• [Prompt]
Each line below from the "Image resolution: width=1225" line through the "the volume slider" line, those two included, must be restated word for word; the pictures must not be.

• [Input data]
○ ○ ○
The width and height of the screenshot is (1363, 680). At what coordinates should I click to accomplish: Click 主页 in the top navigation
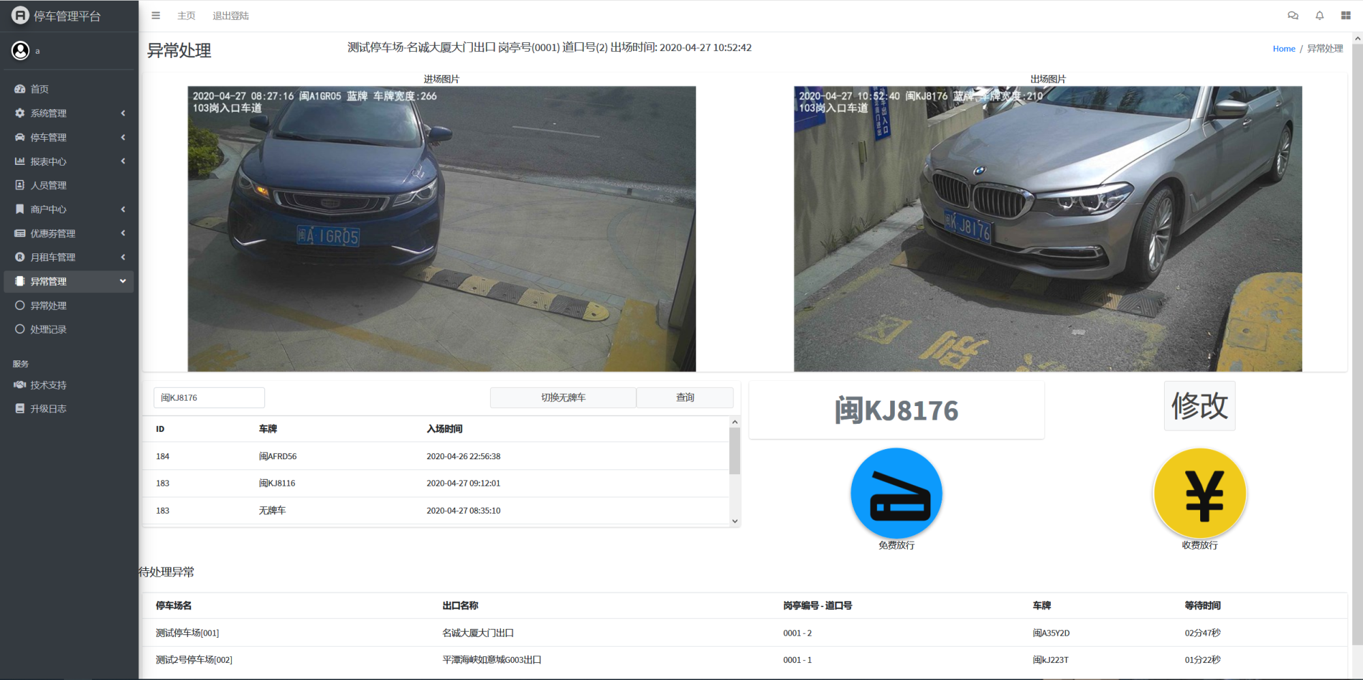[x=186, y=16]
○ ○ ○
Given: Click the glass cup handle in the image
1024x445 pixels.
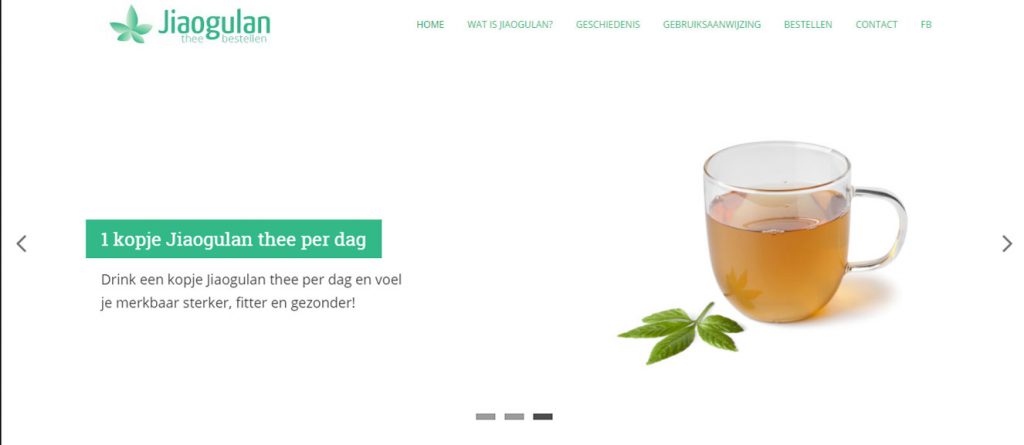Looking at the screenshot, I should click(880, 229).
○ ○ ○
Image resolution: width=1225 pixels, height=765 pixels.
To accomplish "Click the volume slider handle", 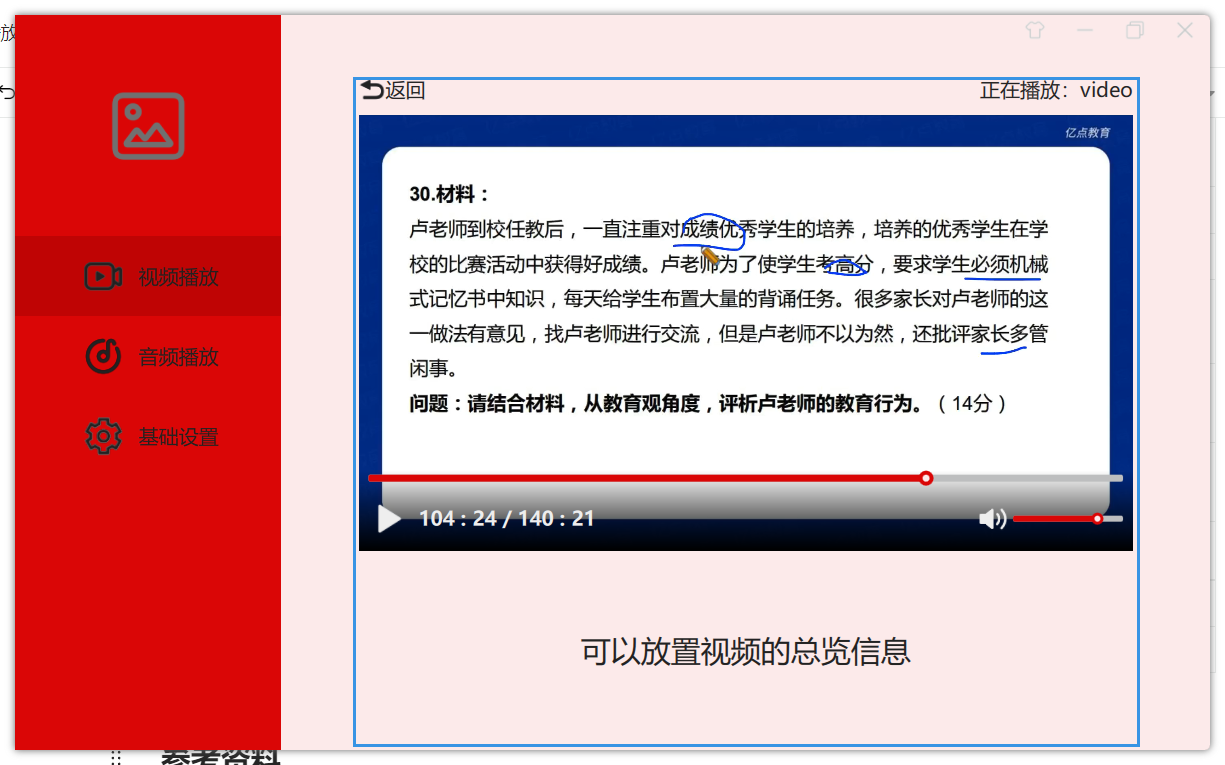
○ ○ ○
• [Output]
Image resolution: width=1225 pixels, height=765 pixels.
To accomplish "Click the volume slider handle", 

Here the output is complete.